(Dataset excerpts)

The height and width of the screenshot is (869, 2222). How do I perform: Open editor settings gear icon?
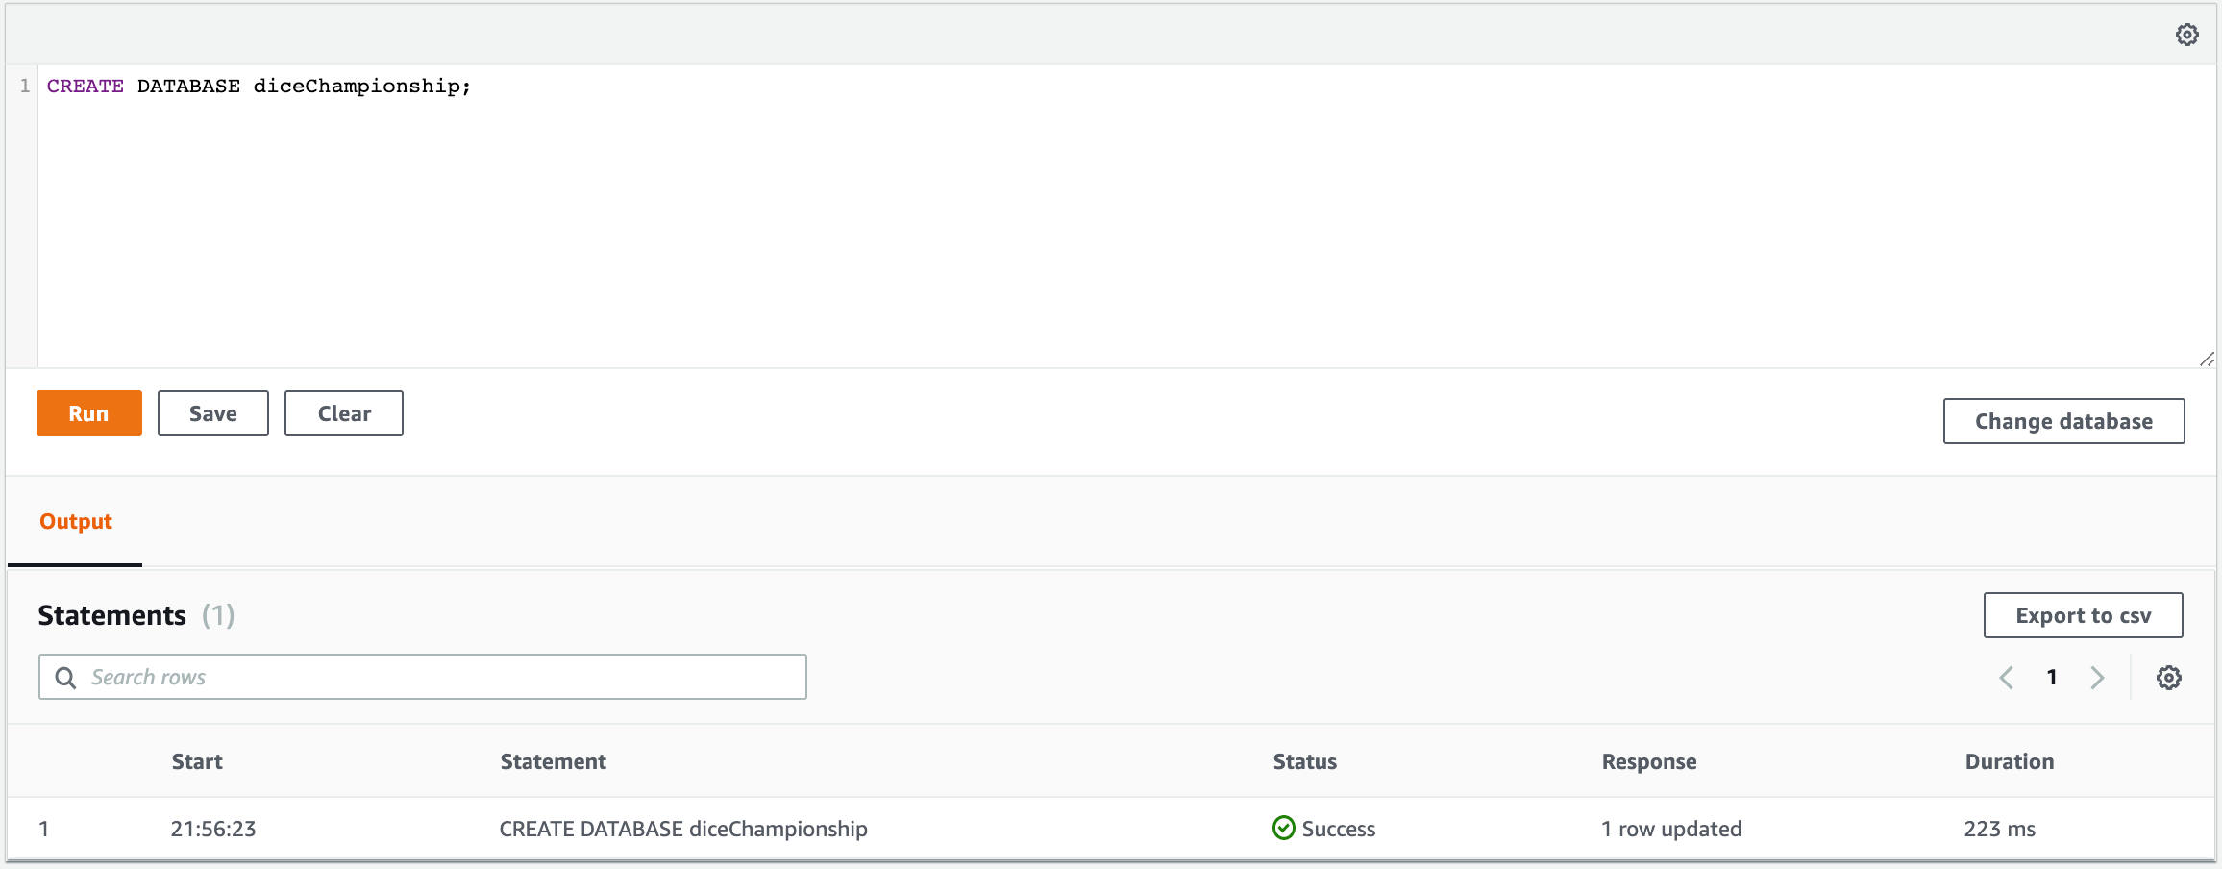2186,35
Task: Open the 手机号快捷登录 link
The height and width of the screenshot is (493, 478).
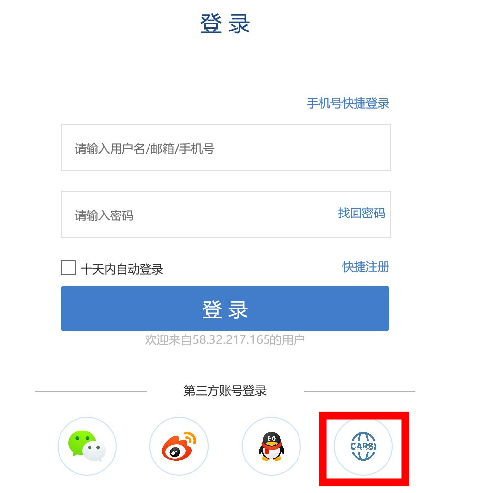Action: [x=348, y=103]
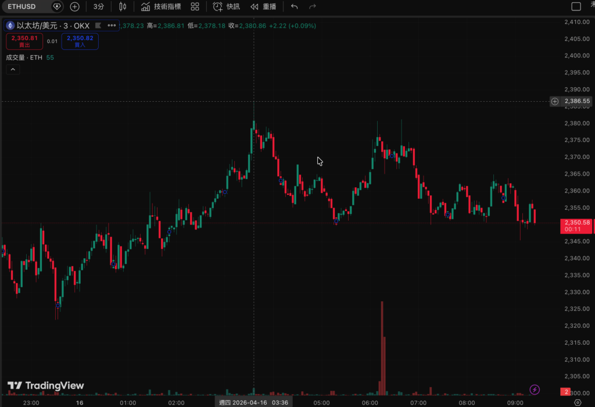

• [PROBLEM REQUIREMENTS]
Your answer must be the exact lines from the one containing "The height and width of the screenshot is (493, 478)." through the last line of the records above, with both included and no pictures.

• [RESPONSE]
The height and width of the screenshot is (493, 478).
Action: [x=348, y=103]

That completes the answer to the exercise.